Daniel Bühr: Nein, das Ergebnis überrascht mich nicht. Das haben ja auch schon frühere Studien gezeigt.
Wieso ändert sich nichts?
Es ist einiges in Bewegung. Die Bemühungen darum, ein Unternehmen gut und anständig zu führen, haben sich in den letzten 15 Jahren stark verbessert. Zudem muss man zwischen der Nachfrage- und Angebotsseite unterscheiden.
Das heisst?
In vielen Schwellen- und Entwicklungsländern ist Korruption das grösste Risiko für ein Unternehmen. Es gibt dort Entscheidungsträger in der Politik wie auch in der Privatwirtschaft, die nach wie vor erwarten, dass sie einen Anteil bekommen, wenn Aufträge vergeben werden. Die Nachfrage nach Bestechungszahlungen ist ungebrochen hoch. Eine Provision von einem bis drei Prozent ist in Ordnung, alles darüber birgt ein Risiko.
Darauf muss eine Firma ja nicht eingehen, das Angebot nicht annehmen.

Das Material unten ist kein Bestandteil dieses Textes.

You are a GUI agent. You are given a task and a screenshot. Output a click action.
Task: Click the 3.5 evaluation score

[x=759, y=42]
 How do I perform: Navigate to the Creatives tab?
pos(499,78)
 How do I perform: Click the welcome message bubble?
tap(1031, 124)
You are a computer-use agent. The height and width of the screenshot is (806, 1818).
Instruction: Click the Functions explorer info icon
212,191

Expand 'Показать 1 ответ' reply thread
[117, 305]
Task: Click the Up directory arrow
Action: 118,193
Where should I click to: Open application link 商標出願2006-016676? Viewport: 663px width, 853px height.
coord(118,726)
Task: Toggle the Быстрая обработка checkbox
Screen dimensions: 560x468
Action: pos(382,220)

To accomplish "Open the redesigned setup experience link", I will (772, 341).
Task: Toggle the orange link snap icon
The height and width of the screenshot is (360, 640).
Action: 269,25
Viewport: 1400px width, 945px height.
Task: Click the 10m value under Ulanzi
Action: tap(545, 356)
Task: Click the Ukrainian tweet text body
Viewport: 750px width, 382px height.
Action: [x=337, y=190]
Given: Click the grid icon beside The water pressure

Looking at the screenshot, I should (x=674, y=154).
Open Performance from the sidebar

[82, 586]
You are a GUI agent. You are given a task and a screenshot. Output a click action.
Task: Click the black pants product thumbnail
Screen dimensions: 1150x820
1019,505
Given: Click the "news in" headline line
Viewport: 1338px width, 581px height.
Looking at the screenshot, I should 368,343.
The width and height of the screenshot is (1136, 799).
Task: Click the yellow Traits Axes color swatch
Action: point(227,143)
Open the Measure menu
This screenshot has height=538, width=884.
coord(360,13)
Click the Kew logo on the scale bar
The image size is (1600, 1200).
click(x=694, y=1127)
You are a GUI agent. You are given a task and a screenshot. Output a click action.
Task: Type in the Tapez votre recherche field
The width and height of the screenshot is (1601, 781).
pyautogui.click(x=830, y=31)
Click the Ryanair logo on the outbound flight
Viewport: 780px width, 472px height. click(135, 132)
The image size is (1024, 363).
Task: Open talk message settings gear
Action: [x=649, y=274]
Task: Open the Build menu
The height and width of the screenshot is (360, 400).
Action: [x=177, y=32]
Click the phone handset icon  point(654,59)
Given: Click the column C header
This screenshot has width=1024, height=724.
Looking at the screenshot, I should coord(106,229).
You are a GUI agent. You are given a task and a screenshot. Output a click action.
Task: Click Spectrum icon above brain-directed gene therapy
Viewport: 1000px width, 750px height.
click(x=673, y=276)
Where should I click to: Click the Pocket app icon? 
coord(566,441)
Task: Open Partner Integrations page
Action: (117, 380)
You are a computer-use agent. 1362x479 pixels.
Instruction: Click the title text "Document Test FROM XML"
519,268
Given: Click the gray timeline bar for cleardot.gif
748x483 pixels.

Ein Unternehmen bezahlt nie freiwillig einen von ihm geforderten, nicht gebührenden Vorteil. Ein Unternehmen besticht in einer Situation, in der ihm gesagt wird, wenn du nicht diesen Vorteil gewährst, dann bekommst du den Auftrag nicht. Aber das ist eine Aussage, die man heute einfach nicht mehr akzeptieren darf. Auch die Sicht, das gehöre halt zur Kultur dieser Länder, gilt nicht mehr. Korruption ist für die Leute auf der Strasse überall ein Verbrechen. Korruption liegt schlicht nicht mehr drin.
Sagt wer?
Die EU zum Beispiel. Alle grösseren Firmen müssen im nächsten Jahr unter anderem darlegen, wie sie die Korruption bekämpfen. Wer da nicht berichtet oder in einen Korruptionsfall verwickelt ist, riskiert aus sämtlichen westlichen Lieferketten zu herausfliegen. Das gilt dann auch für Schweizer Firmen und Zulieferer. Die EU ist im Kampf gegen die Korruption bezüglich der künftigen Berichtspflichten wesentlich weiter als die Schweiz. Wenn es kein Angebot mehr gibt, also die Firmen nicht mehr bereit sind, zu zahlen, dann wird auch die Nachfrage nach Bestechungsgeldern sinken.
Das klingt fast zu schön, um wahr zu sein.
Es ist eine Frage der richtigen Strategie. Es gab Firmen, die haben zum Beispiel am Zoll regelmässig Schmiergelder bezahlen müssen. Bis sie eines Tages mit T-Shirts erschienen sind, wo es darauf geheissen hat, unsere Firma bezahlt keine Bestechungsgelder. Die wurden beim Zoll nie mehr nach Schmiergeldern gefragt.
Die Compliance-Abteilungen werden immer grösser, die Regelwerke dicker. Reicht das?
Nein. Der Kampf gegen Korruption ist eine Frage der Unternehmenskultur. Die muss von oben herab sichtbar, glaubhaft und aktiv vorgelebt werden. Der Verwaltungsrat, die Geschäftsleitung müssen sich klar zu einer Nulltoleranz-Strategie bekennen, dann kommt das auch an der Basis an. Das ist entscheidend für eine nachhaltige Wirtschaft: Am Anfang vieler Umweltsünden, Menschenrechtsverletzungen oder Kinderarbeit steht Korruption. Die Korruption ist das Grundübel, das viele andere Übel nach sich zieht.
Ein Grundübel, das aber gerade in der Schweiz selten vor Gericht landet.
Das hat auch damit zu tun, dass in der Schweiz – im Gegensatz zum Kartellrecht – eine Art Ausstiegsklausel fehlt. Die rechtlichen Risiken sind nicht unerheblich für eine Firma, die aus der systemischen Korruption aussteigen will. In der Schweiz fehlt eine klare Wegleitung, wie ein Unternehmen aus dieser Situation aussteigen und reinen Tisch machen kann. Andere Länder kennen solche Regelungen.